ABD'nin Tokyo Büyükelçisi'nin şovu tipik bir ikiyüzlülük örneği

2023-09-02 18:50:32

ABD'nin Tokyo Büyükelçisi Rahm Emanuel, 31 Ağustos’ta Japonya’nın radyoaktif atık suyu okyanusa boşaltma kararına desteğini göstermek için Fukuşima’yı ziyaret ederek deniz mahsulü yedi.

Emanuel, aynı zamanda Japon basını için kaleme aldığı makalede Çin’in tedbirlerini eleştirerek Çin’e “deniz ortamını bozma” iftirasını attı.

Aynı gün Japonya Tarım, Ormancılık ve Balıkçılık Bakanı Nomura Tetsuro, hükümetin sürekli tekrar ettiği “arıtılmış su” ifadesi yerine “kirlenmiş su” ifadesini kullandı. Sosyal medyada, bunun bir dil sürçmesi olmadığı, gerçeği yansıttığı yorumlarında bulunuldu.

Japon bakan, “kirlenmiş su” derken, ABD’nin suyun temizliğini ispatlamak için Fukuşima’ya büyükelçi gönderip deniz mahsulü yedirmesi de alay konusu oldu.

Daha komiği de Japonya Tarım, Ormancılık ve Balıkçılık Bakanlığı tarafından yayımlanan verilere göre ABD, bu yılın ilk yarısında Japonya’dan tarım, ormancılık ve denizcilik sektörlerinden ithal edilen ürün miktarını en fazla azaltan ülke oldu. İthalatı en fazla azaltılan üç ürünün de menşesinin nükleer atık suyun etkisi altındaki bölgeler olduğunu hatırlatmak gerekiyor. Bu durum da ABD’nin ikiyüzlülüğünü açıkça ortaya koyuyor.

Peki ABD neden Japonya’ya desteğini gösteriyor?
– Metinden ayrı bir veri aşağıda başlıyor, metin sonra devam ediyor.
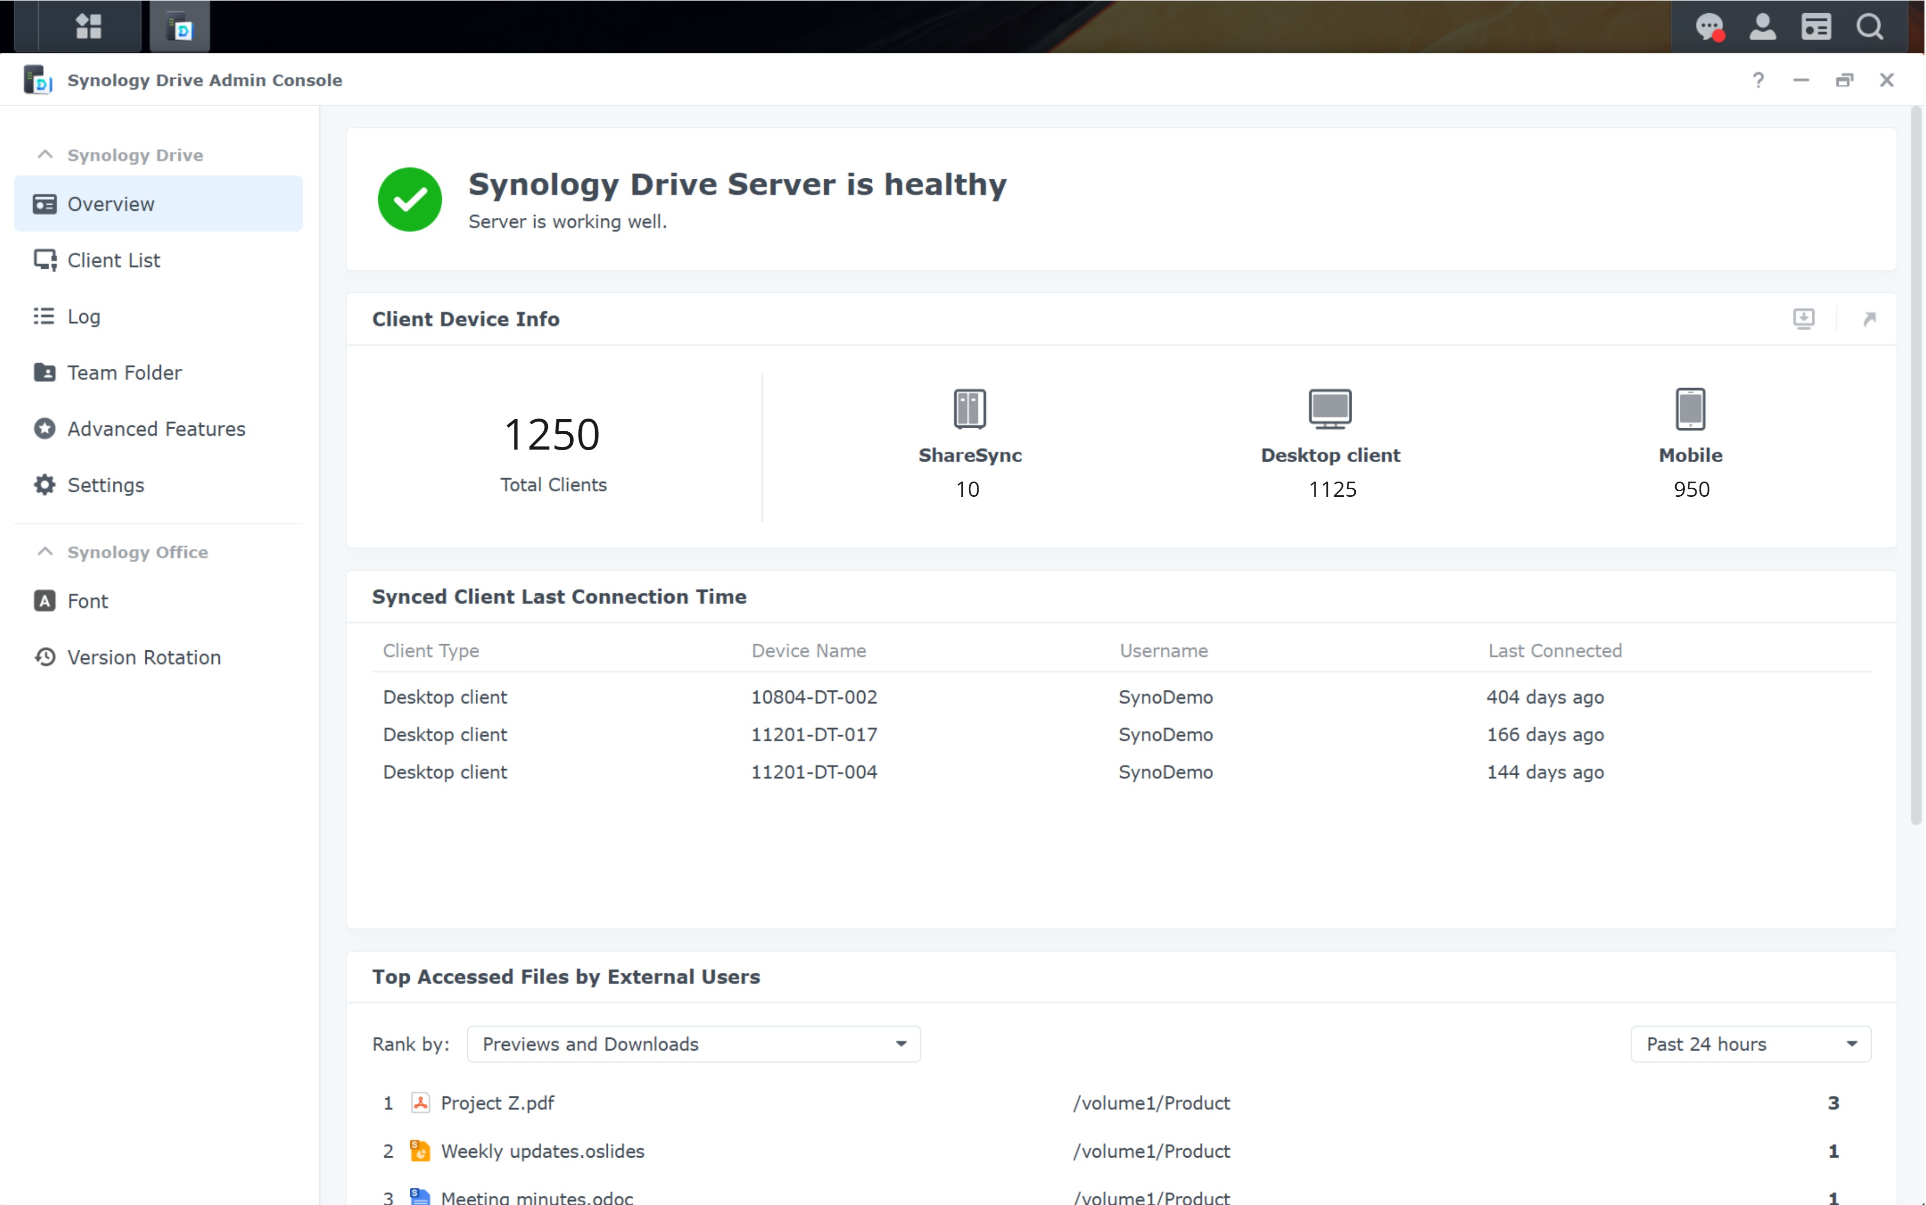The image size is (1926, 1205).
Task: Click the search magnifier icon in top bar
Action: [x=1870, y=26]
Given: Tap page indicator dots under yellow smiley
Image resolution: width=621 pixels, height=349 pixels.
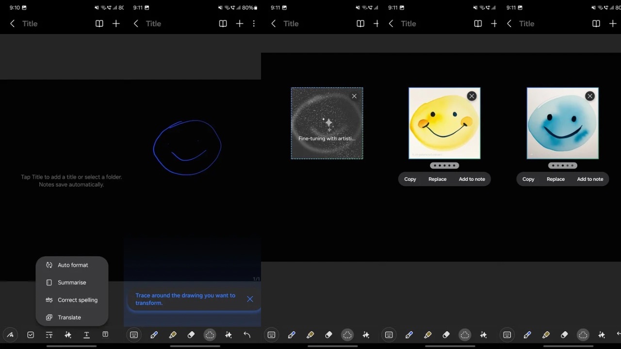Looking at the screenshot, I should tap(444, 165).
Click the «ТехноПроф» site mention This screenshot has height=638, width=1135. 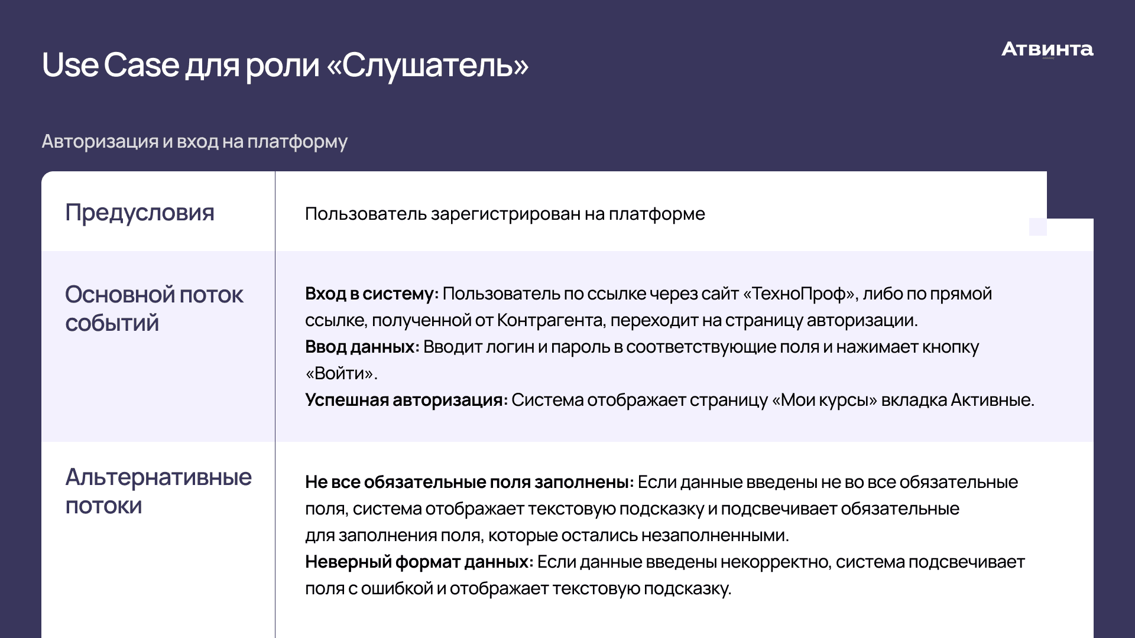pos(800,294)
Aslında tamamen kendi çıkarı için... Denize kirletici madde salımı, ABD’ye yabancı değil; zira kendisi de sık sık benzer adımlar atıyor.

Los Angeles Times gazetesinde yer alan bir yazıda, ABD ordusunun denize büyük miktarda kimyasal madde boşalttığı belirtilmişti. 1944-1970 yılları arasında ABD ordusu, denize 29 bin tonluk sinir gazı ve hardal gazının yanı sıra 500 tondan fazla radyoaktif atık tahliye etti.

The Guardian gazetesi tarafından mart ayında yayımlanan habere göre de California eyaletindeki sanayi firmaları yıllardır DDT dahil birçok zehirli kimyasal atığı çevreye boşaltıyor. ABD yönetimi de bu duruma sessiz kalıyor.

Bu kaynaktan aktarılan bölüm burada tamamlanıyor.